Shane was managed under the suicide and self harm procedures (known as ACCT) on 2 August 2017. He was put in a cell on his own with no TV. The records suggested there was very little interaction with him after that, even after his family rang in to say that he appeared to have lost two stone in weight. The jury heard evidence that that Shane lost 20% of his body weight in six weeks and by the time of his death had a body mass index that meant he was underweight and malnourished, but this was not picked up. Shane’s nonattendance at medical appointments were not followed up by prison staff.

On 11 September, Shane was told he was to be re-released, but his probation officer was working with four or five times the appropriate caseload and could not spend any time with him. The following day another prisoner who Shane knew was found hanging, but no-one checked on Shane. It was heard that checks are only done when someone is monitored under an ACCT, which Shane had been taken off.

Deborah, mother of Shane, said: “So much went wrong in Shane’s case. The IPP was vicious. He had a 2 ½ year term but did 10, and it made his mental health problems worse and also institutionalised him. He could not cope with freedom and so was recalled quickly. Nottingham was a terrible prison for him. With all that was going on there they were never going to notice a quiet boy like my Shane. So they did not notice him losing two stones of weight. And taking his TV from him at the same time as removing support and losing his cell mate was just cruel.”

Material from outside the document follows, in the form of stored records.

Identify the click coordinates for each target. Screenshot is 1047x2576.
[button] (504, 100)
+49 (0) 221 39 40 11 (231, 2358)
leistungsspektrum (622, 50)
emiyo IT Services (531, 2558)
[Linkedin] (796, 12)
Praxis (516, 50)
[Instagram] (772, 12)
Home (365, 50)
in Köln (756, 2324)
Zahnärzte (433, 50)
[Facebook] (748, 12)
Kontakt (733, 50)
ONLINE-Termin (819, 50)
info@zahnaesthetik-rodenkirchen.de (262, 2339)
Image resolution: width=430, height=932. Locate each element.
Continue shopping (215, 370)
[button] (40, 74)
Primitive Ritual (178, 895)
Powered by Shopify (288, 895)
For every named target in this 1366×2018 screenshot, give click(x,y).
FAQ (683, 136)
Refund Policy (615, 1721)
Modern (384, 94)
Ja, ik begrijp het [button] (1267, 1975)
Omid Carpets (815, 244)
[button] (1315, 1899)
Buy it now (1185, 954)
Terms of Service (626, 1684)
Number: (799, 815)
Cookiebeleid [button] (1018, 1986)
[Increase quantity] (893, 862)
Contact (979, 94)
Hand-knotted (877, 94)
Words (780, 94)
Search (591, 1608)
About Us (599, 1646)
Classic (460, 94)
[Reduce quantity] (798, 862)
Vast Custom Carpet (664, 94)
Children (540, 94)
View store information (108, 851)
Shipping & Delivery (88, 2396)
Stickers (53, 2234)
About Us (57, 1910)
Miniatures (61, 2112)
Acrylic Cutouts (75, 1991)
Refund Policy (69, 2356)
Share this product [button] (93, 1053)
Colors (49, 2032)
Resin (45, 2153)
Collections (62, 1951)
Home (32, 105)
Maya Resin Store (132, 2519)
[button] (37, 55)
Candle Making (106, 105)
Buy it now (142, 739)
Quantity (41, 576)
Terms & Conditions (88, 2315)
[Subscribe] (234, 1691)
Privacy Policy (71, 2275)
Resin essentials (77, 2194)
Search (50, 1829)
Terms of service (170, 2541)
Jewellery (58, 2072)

Alan, father of Shane, added: “Shane needed support, especially mental health support on release, and he did not get it. He was then given four days notice that he was coming out, and was going straight back to the same hostel. He was not prepared for it. He was told he was coming out on the Monday, another prisoner he knew then hanged himself on the Tuesday, but no-one checked on Shane because he was not then seen as a risk, and then he went on the Wednesday. Shane was no trouble, so no-one thought about him. It was all just thoughtless.”

The family were concerned that on the final day of the inquest the prison lawyers argued against a photograph of Shane being shown to the jury.

ENDS

NOTES TO EDITORS

Shane’s family are represented by INQUEST Lawyers Group members Jo Eggleton from Deighton Pierce Glynn and Nick Armstrong of Matrix Chambers.

Other interested persons represented are Her Majesty’s Prison Service and Nottinghamshire Healthcare NHS Foundation Trust.

There were seven deaths at HMP Nottingham from February to October 2017, all but one was self-inflicted. Shane was the first of five deaths in a month.

Also see:

Other deaths of people on IPP sentences include:

  • Steven Trudghill, 23, who died at HMP Highpoint on 9 January 2014. The coroner at the conclusion of the inquest wrote a Prevention of Future Deaths report addressed to the Ministry of Justice, which raised concerns about other prisoners on IPP sentences who were at continued risk. He said, it is the “case that there are complex mental health needs which might actually be the reason for the continuing risk that keeps them in custody, as with Steven, yet the specific treatments are not available within the prison system”. 

  • Charlotte ‘Charlie’ Nokes, who was 38 when she died at HMP Peterborough on 23, 2016. The inquest into her death is yet to take place. Charlotte’s family spoke to the BBC about her life.

A Westminster Hall debate on Imprisonment for Public Protection (IPP) in June by Tanmanjeet Singh Dhesi MP. A transcript for the debate is available online.

IPP sentences

  • IPP sentences came into use on 4 April 2005, as part of section 225 of the Criminal Justice Act 2003, introduced by then Home Secretary, David Blunkett.
  • In 2007 the Queen's Bench Division of the High Court ruled that the continued incarceration of prisoners serving IPPs after tariff expiry where the prisons lack the facilities and courses required to assess their suitability for release was unlawful.
  • In 2010 a joint report by the chief inspectors of prisons and probation concluded that IPP sentences were unsustainable for prisons in the UK.
  • On 3 December 2012 the IPP sentence for new cases was abolished by the Legal Aid, Sentencing and Punishment of Offenders Act.